IGODAP is an ongoing project of Diversity New Zealand.
What are the benefits of following IGODAP?
When you follow you will receive regular emails informing you of ways to be more involved in disability and mainstream arts – rehearsals, seminars, training, media opportunities and articles to name a few. You also have access to disabled artists around the world, with whom to discuss ideas, problems and strategies via comments and on the Discuss page.
In addition the Guild includes those individuals and organisations who are involved in or supportive of disability art and performance.
IGODAP is not a large organisation and, therefore, cannot offer money or on-going support to artists, but we will do what we can to point you in the right direction.
To be a globally recognised collective voice of artists and performers who identify with impairment and/or disability.
1. To provide an opportunity for disabled artists and performers to network and exchange information, ideas and experience
2. To represent the global interests of disabled artists and performers
3. To facilitate the development of the global disability arts and culture movement
4. To be a leading international authority on disability arts, performance and culture
5. To demonstrate the value and presence of disability arts and culture to the global disability and mainstream communities
How did IGODAP get started?
The concept of IGODAP came from New Zealand comedian, poet, speaker and writer Philip Patston. In August 2001 he attended and performed at the kickstART! International Celebration of Disability Arts and Culture in Vancouver, Canada. This Celebration highlighted the distinct perspectives and creativity of artists and performers with all types of disabilities. The four-day event provided an opportunity to explore new territory in visual and literary arts, dance, theatre, music, film, video, and humour.
Philip returned at a loss to describe the Celebration and the impact it had on him as a disabled artist/performer. He found it impossible to articulate the experience of being in the company of more than 23 international and 44 Canadian performers with disability and 38 visual artists with disability.
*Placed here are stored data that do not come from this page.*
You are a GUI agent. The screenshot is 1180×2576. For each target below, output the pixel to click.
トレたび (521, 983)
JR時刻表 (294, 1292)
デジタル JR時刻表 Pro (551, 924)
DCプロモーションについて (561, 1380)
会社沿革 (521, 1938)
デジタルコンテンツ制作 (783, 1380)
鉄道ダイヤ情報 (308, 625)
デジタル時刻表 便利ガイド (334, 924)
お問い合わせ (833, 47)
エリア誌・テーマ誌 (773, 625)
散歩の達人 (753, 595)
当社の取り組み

He failed to explain the superior talent and richness of performance and artistic expression he witnessed. His belief was affirmed that art and performance — be they literary, dance, theatre, music, film, video, or humour — are magic and creative forces. Mixed with the experience of disability, however, he saw them become a miraculous expression of the illusion of limitation and proof of the existence of infinite human potential.
He couldn’t shake the thought that the energy of kickstART! — and particularly the union of the artists and performers — could not be allowed to dissipate. He saw a need for disabled artists and performers to communicate, share ideas, be represented and promoted, and continue to build a global presence, in both the artistic and disability communities in order for the disability arts movement to mature and develop.
Philip knew of many organisations that organise and promote disability arts and performance events. However, there did not seem to be an international organization of artists and performers with disability. He thought there needed to be. He thought it was time. So he created it.